Last night I joined the roleplaying game that Pete and his friends are playing – Mutants and Masterminds. It took me a long time to settle on a character, but eventually I came up with what’s essentially a werewolf, except his change is triggered by heightened emotion instead of night/the full moon. Technically, he’s also able to change into a plain wolf, but a) it didn’t come up and b) we didn’t agree on a mechanism for him become one thing instead of the other.

The system is pretty good – it provides for a lot of flexibility and in some respects is quite straightfoward. On the other hand, you could easily find it too flexible. In most RPGs you’re provided with a number of character archetypes, from which you choose one (sometimes more) and then alter/improve to suit your needs/whims. In M&M (ha!) your character can be almost anything you want. Usually, an RPG will give you a number of areas that you can change individually, as well as some characteristics that are just set. M&M gives you 150 that you can spend on any characteristics at all – you could put them all in combat-type abilities and have no skills, or vice versa.

The meat of the game mechanics is the powers. My character’s power, as a man, is Morph – he can become something else. The werewolf, however, has Regeneration (so he automatically heals himself, a la Wolverine), Damage, Leaping, Speed and Supersenses. His backstory is that he was a lumberjack and one day he was attacked by a great wolf with glowing eyes. Before the wolf could kill him it appeared to be called off. John (for that is his name) was taken to hospital and recovered. One night after he went back to work he got into a fight and changed into a wolf-man-beast-type thing – and killed all his colleagues. He’s been on the run since then, afraid of justice and afraid of himself. He can control himself when he’s in the werewolf form nowadays, though.

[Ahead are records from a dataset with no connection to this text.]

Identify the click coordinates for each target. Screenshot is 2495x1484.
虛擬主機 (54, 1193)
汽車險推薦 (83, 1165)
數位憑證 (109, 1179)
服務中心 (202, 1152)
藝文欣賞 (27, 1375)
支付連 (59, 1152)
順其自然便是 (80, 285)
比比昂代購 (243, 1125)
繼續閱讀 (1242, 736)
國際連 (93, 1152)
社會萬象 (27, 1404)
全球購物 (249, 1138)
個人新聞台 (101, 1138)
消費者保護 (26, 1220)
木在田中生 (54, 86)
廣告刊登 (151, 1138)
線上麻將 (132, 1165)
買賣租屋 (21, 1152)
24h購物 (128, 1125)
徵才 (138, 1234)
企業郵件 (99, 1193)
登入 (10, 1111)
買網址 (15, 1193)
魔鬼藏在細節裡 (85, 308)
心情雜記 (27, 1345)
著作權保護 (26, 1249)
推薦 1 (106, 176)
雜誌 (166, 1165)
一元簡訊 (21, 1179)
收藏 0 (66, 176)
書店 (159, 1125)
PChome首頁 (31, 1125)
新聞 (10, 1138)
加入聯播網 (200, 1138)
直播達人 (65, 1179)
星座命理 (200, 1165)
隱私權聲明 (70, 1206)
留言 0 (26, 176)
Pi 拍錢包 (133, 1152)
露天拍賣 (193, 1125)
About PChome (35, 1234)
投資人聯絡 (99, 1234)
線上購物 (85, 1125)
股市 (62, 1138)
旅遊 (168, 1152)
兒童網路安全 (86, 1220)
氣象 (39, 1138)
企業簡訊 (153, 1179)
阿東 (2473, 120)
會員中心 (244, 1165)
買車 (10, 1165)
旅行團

So what happened in the game was that there was a huge battle going on between a load of demons that had decided to attack this plane, and the superheroes of New York. I joined in a fight between the other player characters and a large, red, plate-armoured demon called War. Once he was dispatched (back to Hell, via an exorcism) we then had to rescue a time-travelling baby from another demon, Pain. Pain had the ability to make people fall in love with her and attack her attackers – and this happened to me a fair bit. There was an episode (in fact, two episodes) where John leapt through a portal into the air and on to a demon spiriting away the baby (one of two kidnapped infants).

The baby was eventually recovered and the demon killed and some bizarre temporal dynamics were attempted to be explained. If I could make the character over again, I’d lower his defence rating – he almost never got hit – which rendered his Regeneration power redundant – and put it into attack or Damage. This morning I realised that I really should have made a character who can control luck and chance – Captain Maybe.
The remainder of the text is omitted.